PROBLEM STATEMENT: Images stay out. Everything else in the records is repeated exactly.

LISTED ENTRIES:

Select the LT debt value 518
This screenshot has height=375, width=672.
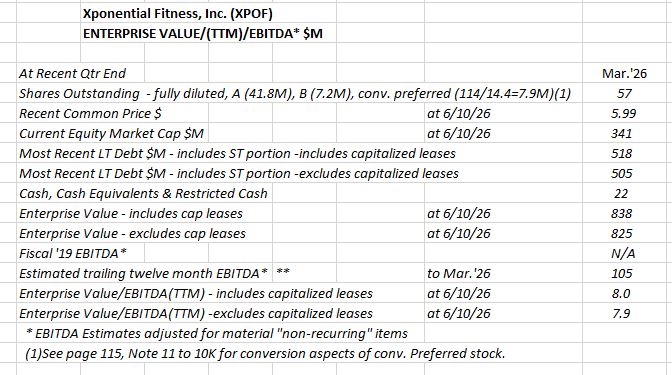pyautogui.click(x=621, y=153)
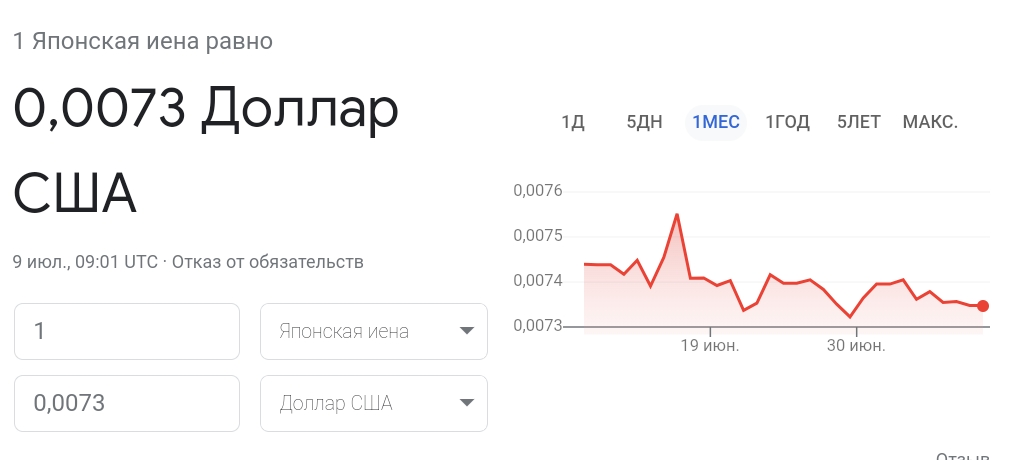
Task: Select the 1Д time range tab
Action: [573, 122]
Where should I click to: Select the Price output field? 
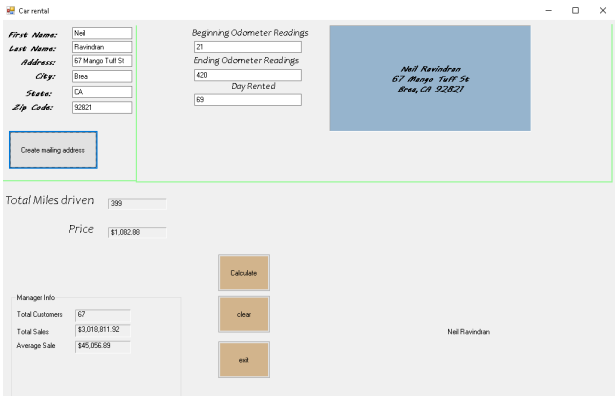click(x=136, y=232)
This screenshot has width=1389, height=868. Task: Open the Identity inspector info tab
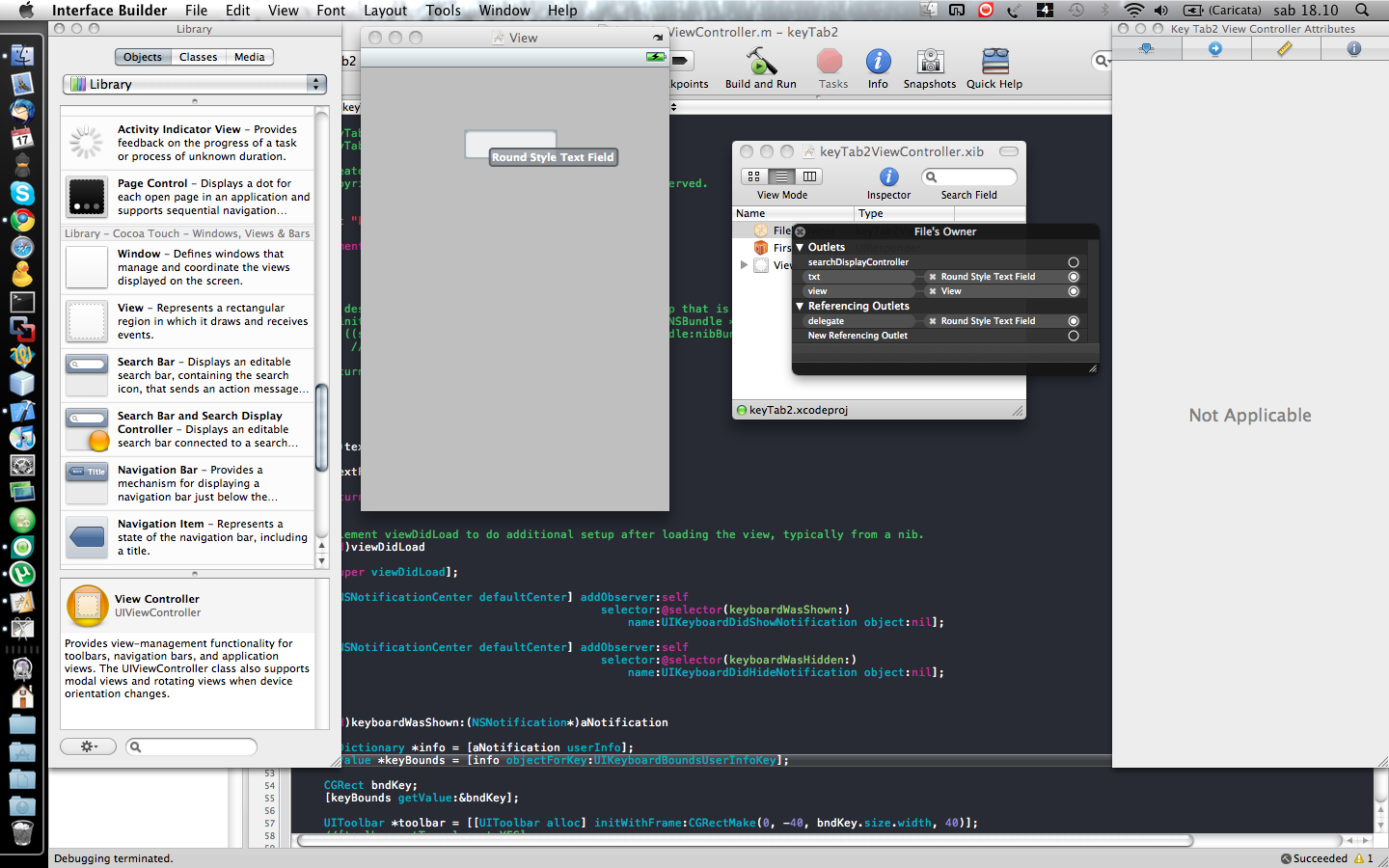point(1354,49)
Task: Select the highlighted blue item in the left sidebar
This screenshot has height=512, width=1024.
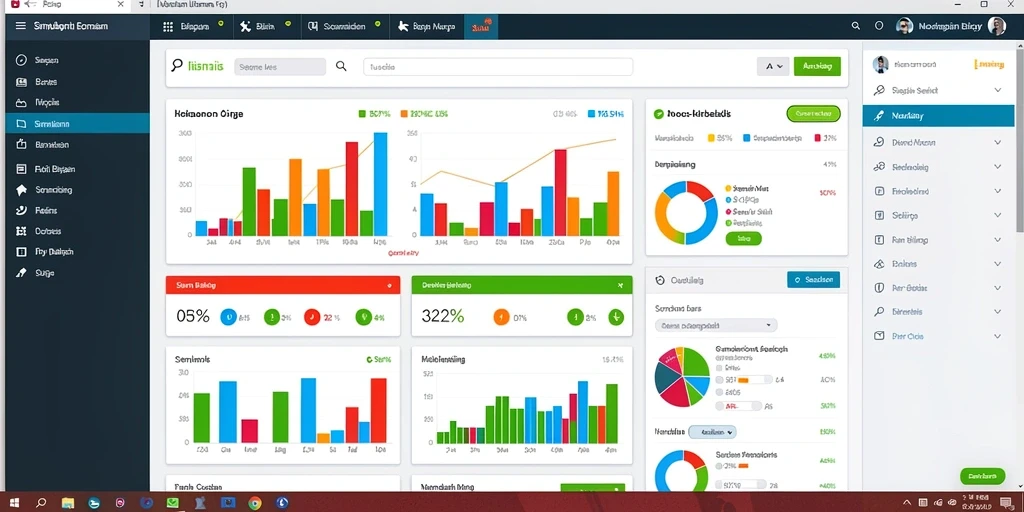Action: coord(78,123)
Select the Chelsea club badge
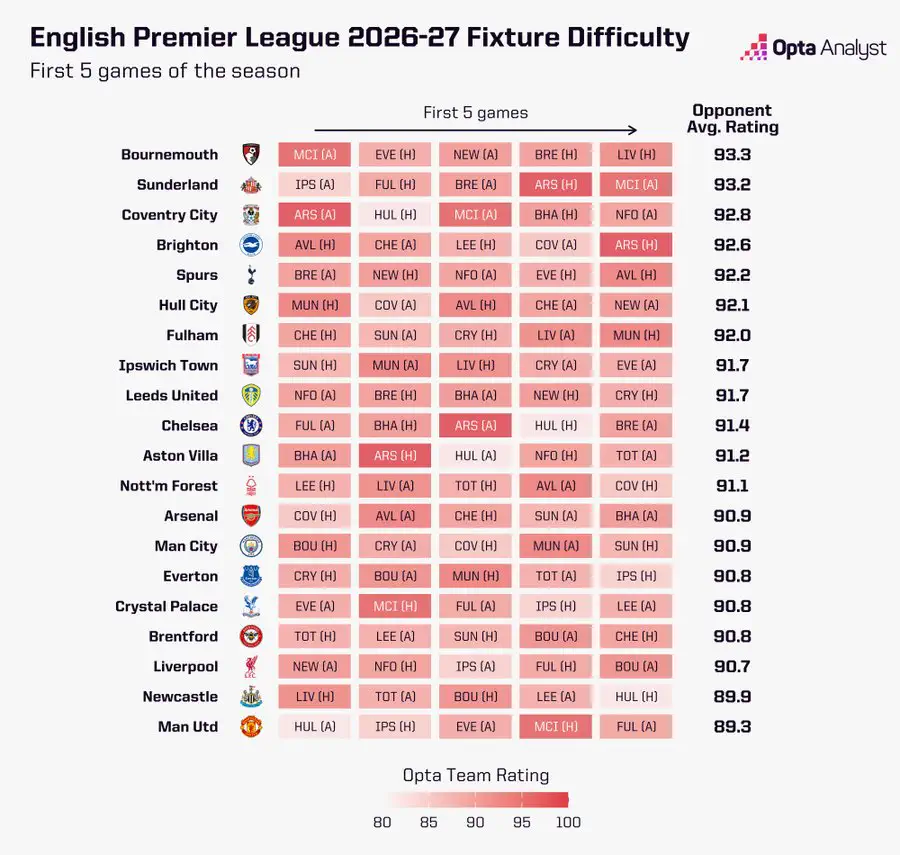 click(251, 426)

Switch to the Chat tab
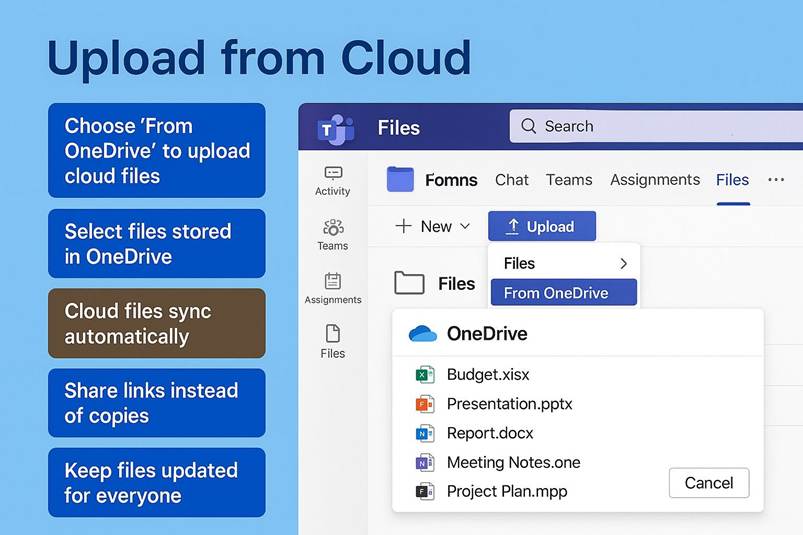point(511,180)
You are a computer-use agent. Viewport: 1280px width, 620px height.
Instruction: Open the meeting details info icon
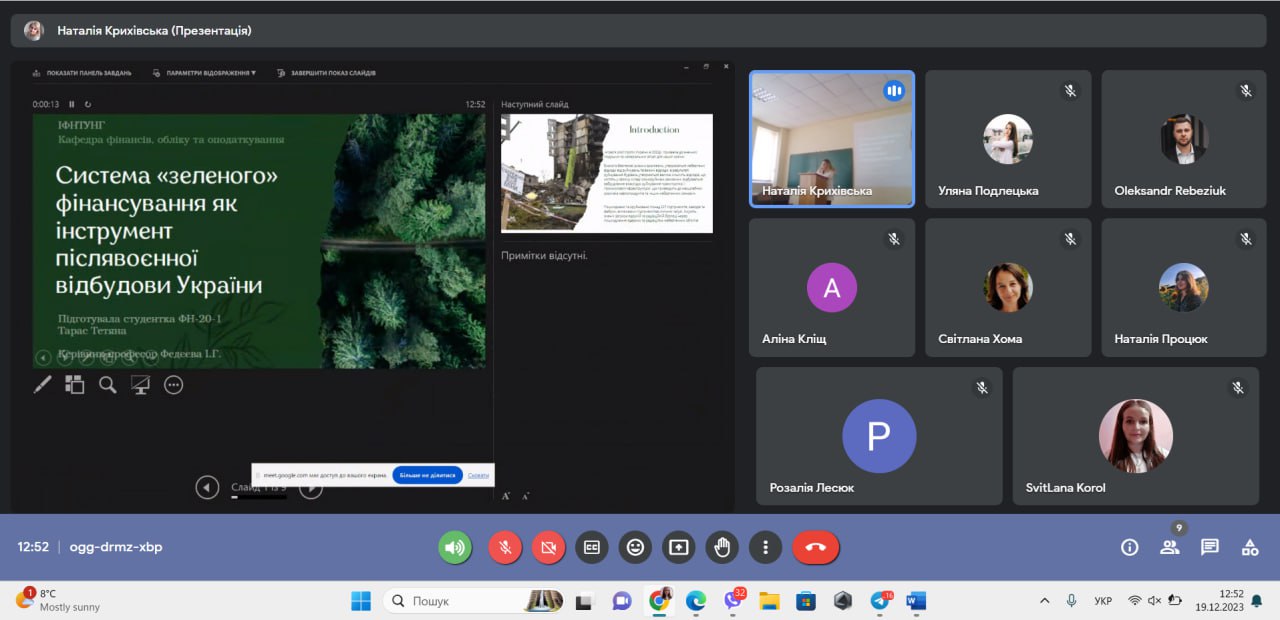(x=1130, y=547)
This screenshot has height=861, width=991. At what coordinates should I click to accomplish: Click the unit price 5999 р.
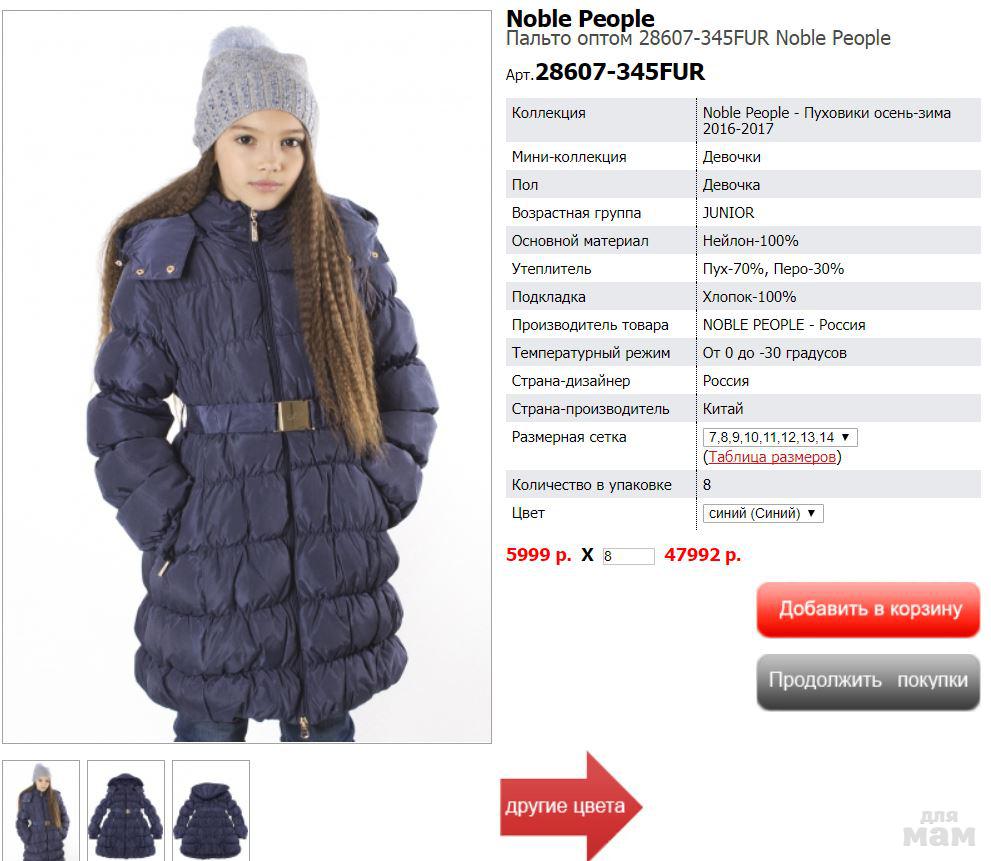538,555
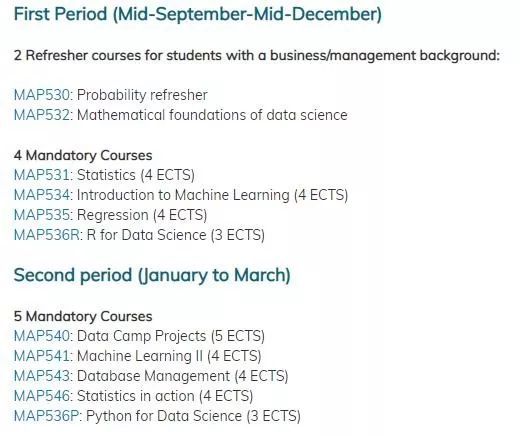The image size is (520, 436).
Task: Open the MAP536R course link
Action: [47, 235]
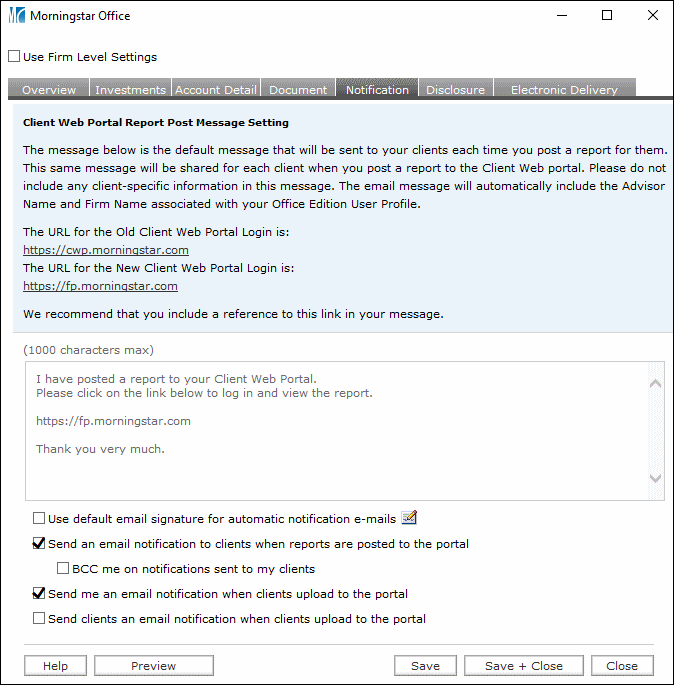
Task: Enable Use Firm Level Settings checkbox
Action: tap(14, 57)
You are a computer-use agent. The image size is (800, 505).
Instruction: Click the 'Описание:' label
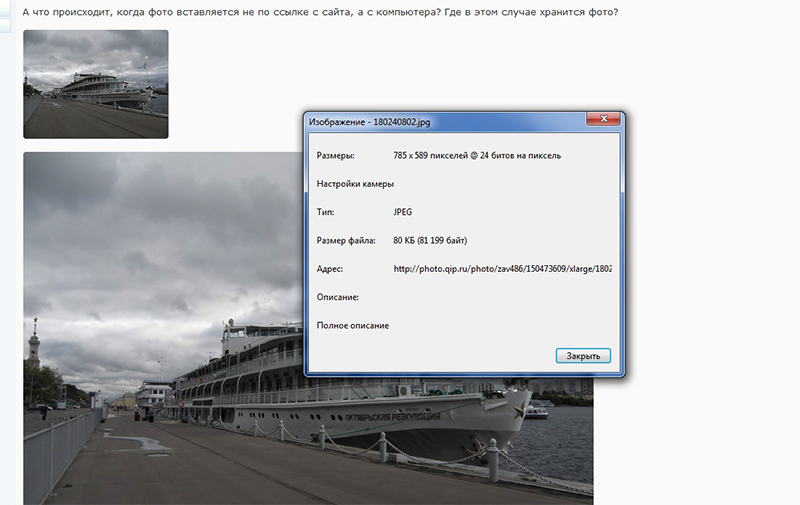[x=338, y=297]
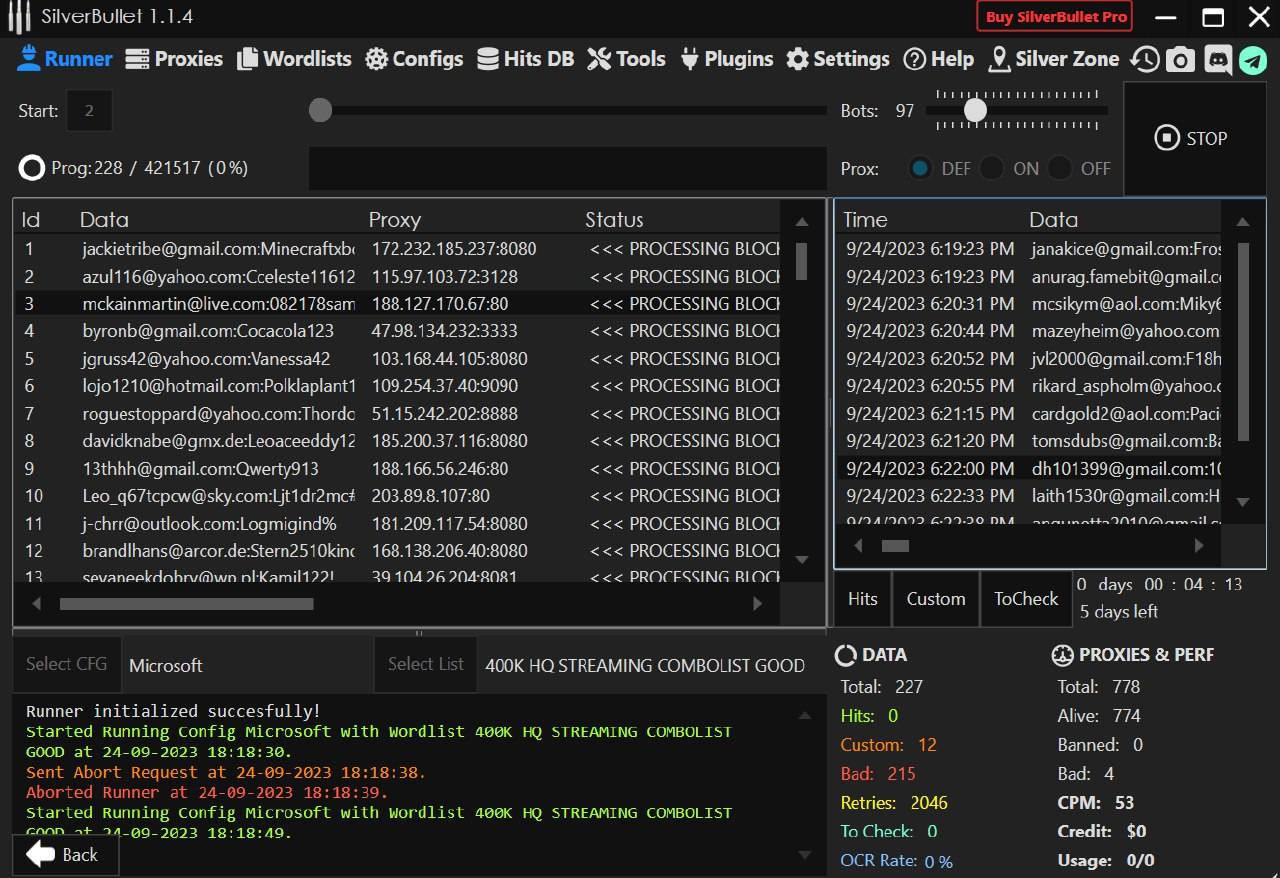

ANSWER TO THIS EXERCISE:
Select the LT debt value 518
This screenshot has height=375, width=672.
pyautogui.click(x=621, y=153)
Task: Select the 1Д time range tab
Action: [573, 122]
Where should I click to: Select the Price output field? 
click(x=136, y=232)
This screenshot has width=1389, height=868. Task: Open the Identity inspector info tab
point(1354,49)
Task: Select the highlighted blue item in the left sidebar
This screenshot has height=512, width=1024.
Action: coord(78,123)
Select the Chelsea club badge
 click(251, 426)

Switch to the Chat tab
point(511,180)
You are a computer-use agent. Viewport: 1280px width, 620px height.
Instruction: Open the meeting details info icon
(x=1130, y=547)
This screenshot has height=861, width=991. At what coordinates should I click to accomplish: Click the unit price 5999 р.
538,555
The image size is (520, 436).
Task: Open the MAP536R course link
Action: [47, 235]
Task: Enable Use Firm Level Settings checkbox
Action: tap(14, 57)
You are a computer-use agent. The image size is (800, 505).
Instruction: Click the 'Описание:' label
[x=338, y=297]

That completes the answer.